Reference solution (C++)
#include <bits/stdc++.h>
using namespace std;
int N, M, Q;
vector<string> g;
struct Pref2 {
vector<vector<int>> p;
void build(const vector<vector<int>>& a) {
int n = (int)a.size(), m = a.empty() ? 0 : (int)a[0].size();
p.assign(n + 1, vector<int>(m + 1, 0));
for (int i = 0; i < n; ++i) for (int j = 0; j < m; ++j)
p[i+1][j+1] = a[i][j] + p[i][j+1] + p[i+1][j] - p[i][j];
}
int sum(int r1, int c1, int r2, int c2) const { // inclusive
return p[r2+1][c2+1] - p[r1][c2+1] - p[r2+1][c1] + p[r1][c1];
}
};
int main() {
ios_base::sync_with_stdio(false);
cin.tie(nullptr);
cin >> N >> M >> Q;
g.assign(N, "");
for (auto& r : g) cin >> r;
vector<vector<int>> V(N, vector<int>(M, 1));
vector<vector<int>> EH(N, vector<int>(M, 0));
vector<vector<int>> EV(N, vector<int>(M, 0));
vector<vector<int>> F4(N, vector<int>(M, 0));
for (int i = 0; i < N; ++i) for (int j = 0; j < M; ++j) {
if (j + 1 < M && g[i][j] == g[i][j+1]) EH[i][j] = 1;
if (i + 1 < N && g[i][j] == g[i+1][j]) EV[i][j] = 1;
if (i + 1 < N && j + 1 < M
&& g[i][j] == g[i][j+1] && g[i][j] == g[i+1][j] && g[i][j] == g[i+1][j+1])
F4[i][j] = 1;
}
Pref2 pv, peh, pev, pf;
pv.build(V); peh.build(EH); pev.build(EV); pf.build(F4);
while (Q--) {
int r1, c1, r2, c2; cin >> r1 >> c1 >> r2 >> c2; --r1; --c1; --r2; --c2;
int v = pv.sum(r1, c1, r2, c2);
int eh = (c2 > c1) ? peh.sum(r1, c1, r2, c2 - 1) : 0;
int ev = (r2 > r1) ? pev.sum(r1, c1, r2 - 1, c2) : 0;
int f = (r2 > r1 && c2 > c1) ? pf.sum(r1, c1, r2 - 1, c2 - 1) : 0;
// C = V - E + F (Euler for planar graph yields C + 1 = V - E + F when F includes the outer face).

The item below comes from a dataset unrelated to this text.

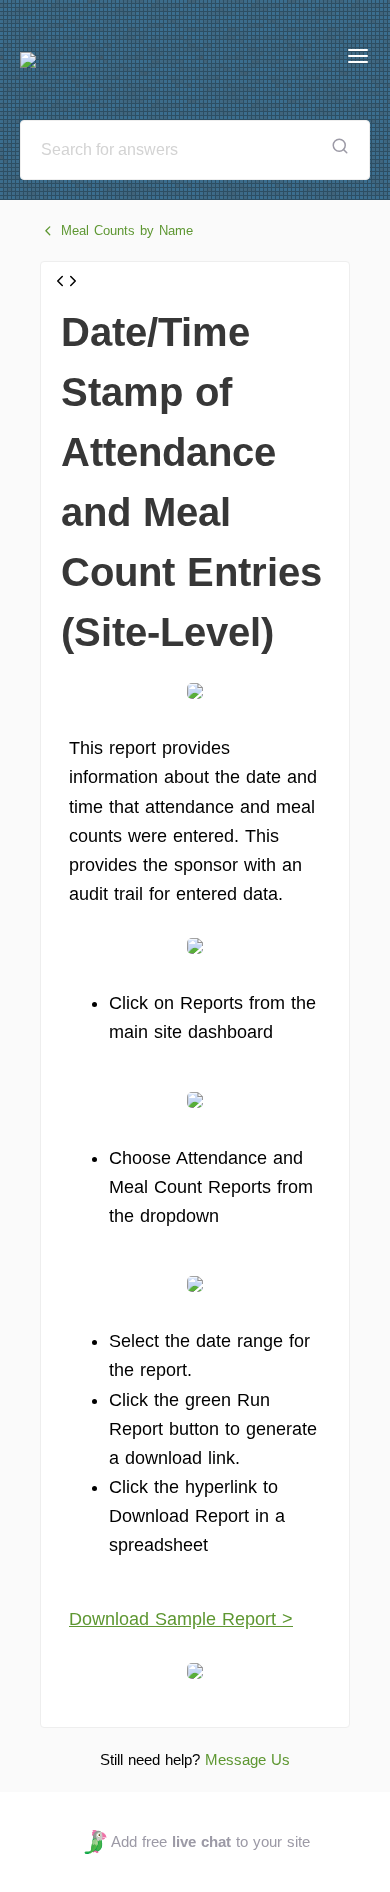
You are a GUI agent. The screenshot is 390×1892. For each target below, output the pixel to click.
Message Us (247, 1759)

int components = v - (eh + ev) + f;
cout << components << "\n";
}
}
Pitfalls
- Euler's formula on the merged graph: V − E + F = C + 1 with F including the outer face — so with F counting only bounded faces, C = V − E + F.
- What counts as a face? A 2×2 block of the same letter forms one bounded face. More complex faces (a same-letter cycle enclosing a non-same-letter hole) need explicit cycle counting — DSU on dual edges.
- Edges must be fully inside the rectangle. Use shifted prefix-sum ranges (c2 − 1, r2 − 1) so edges crossing the boundary aren't counted.
- The "2×2 face" sketch only handles trivial holes. For full credit, augment with offline DSU traversing edges to count true bounded faces.
What Platinum January 2021 was actually testing
- P1 — parity BFS on tensor products. Decompose distance in the product graph into per-component even/odd BFS plus a coordinate-wise max.
- P2 — convex DP / Li Chao. Cost x² shows up as a quadratic term, classic CHT territory.
- P3 — Euler-formula counting with 2D prefix sums. Components = V − E + F per query in O(1).